Pixel coordinate grounding data:

........

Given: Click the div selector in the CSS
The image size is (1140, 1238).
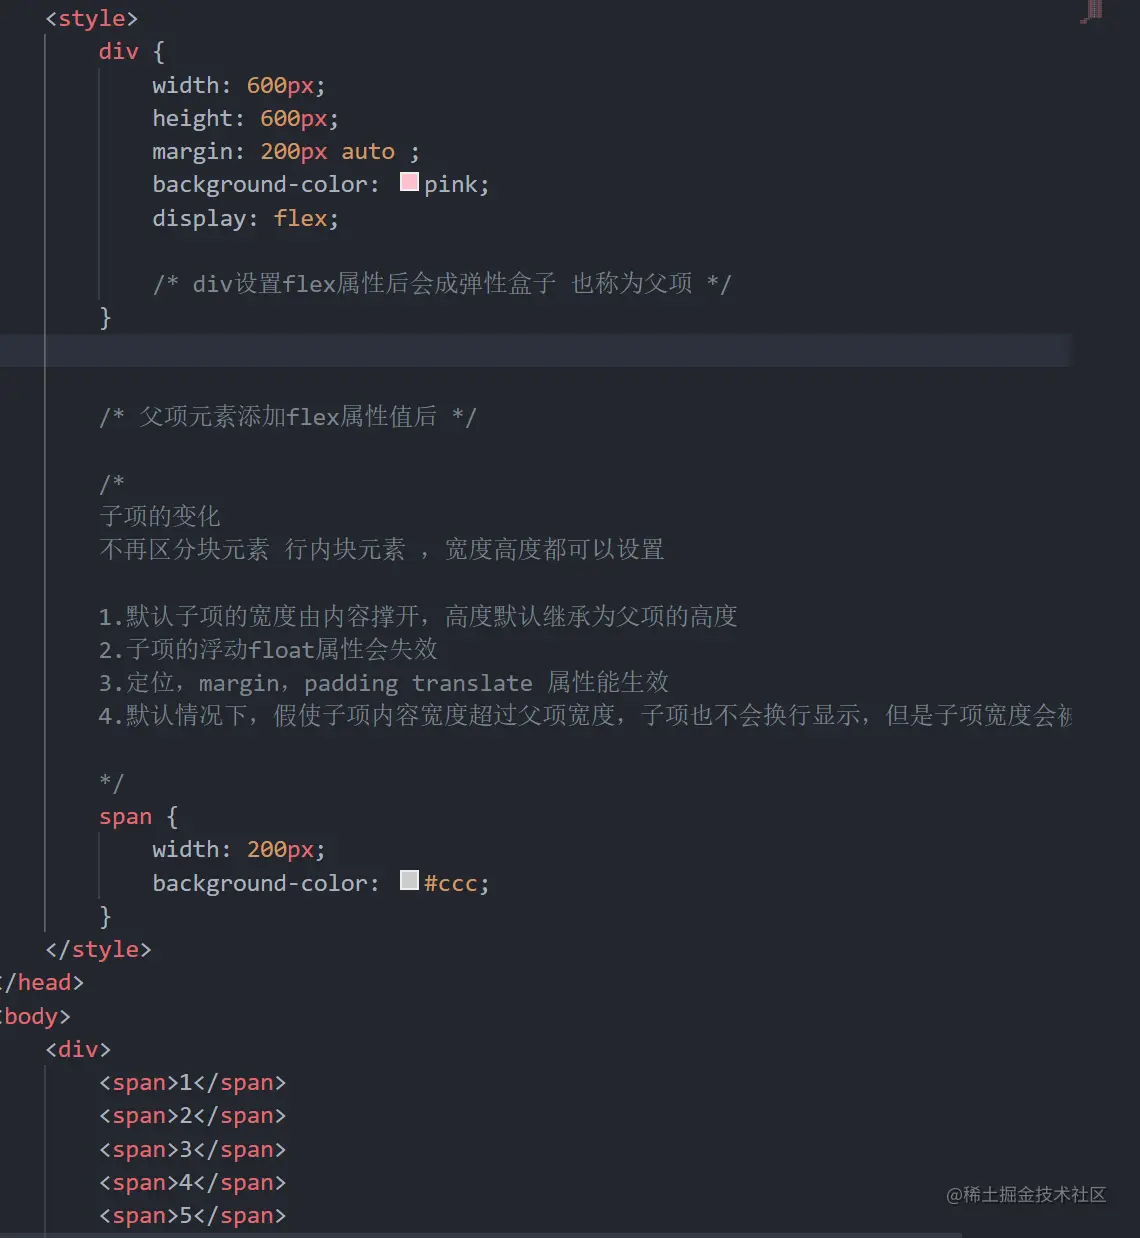Looking at the screenshot, I should pyautogui.click(x=118, y=52).
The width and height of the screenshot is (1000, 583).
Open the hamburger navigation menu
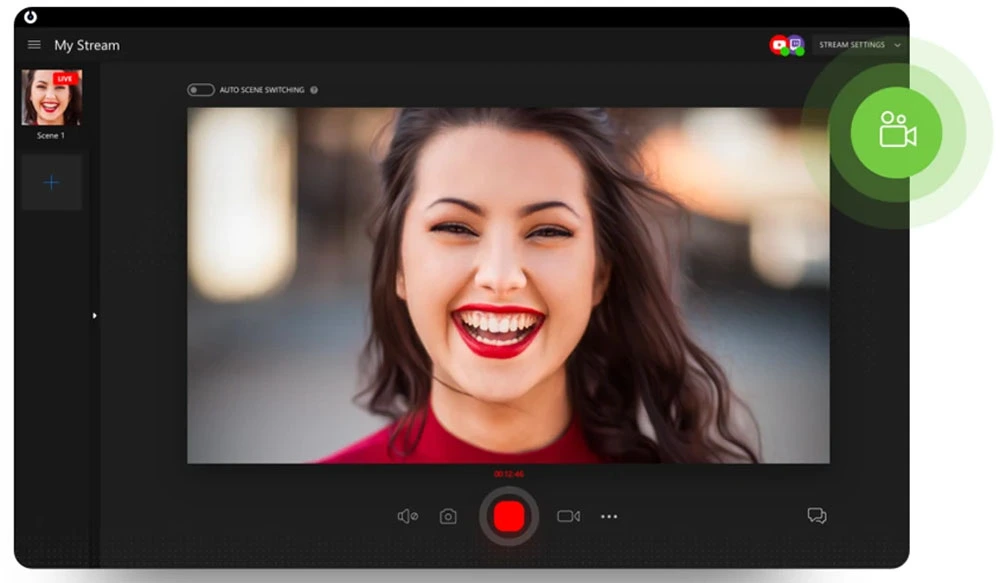pos(33,44)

........

### Problem requirements
Verbatim output of the entries is required, with each image left out.

### Answer section
Given: Click the div selector in the CSS
The image size is (1140, 1238).
Looking at the screenshot, I should pyautogui.click(x=118, y=52).
The width and height of the screenshot is (1000, 583).
Open the hamburger navigation menu
pos(33,44)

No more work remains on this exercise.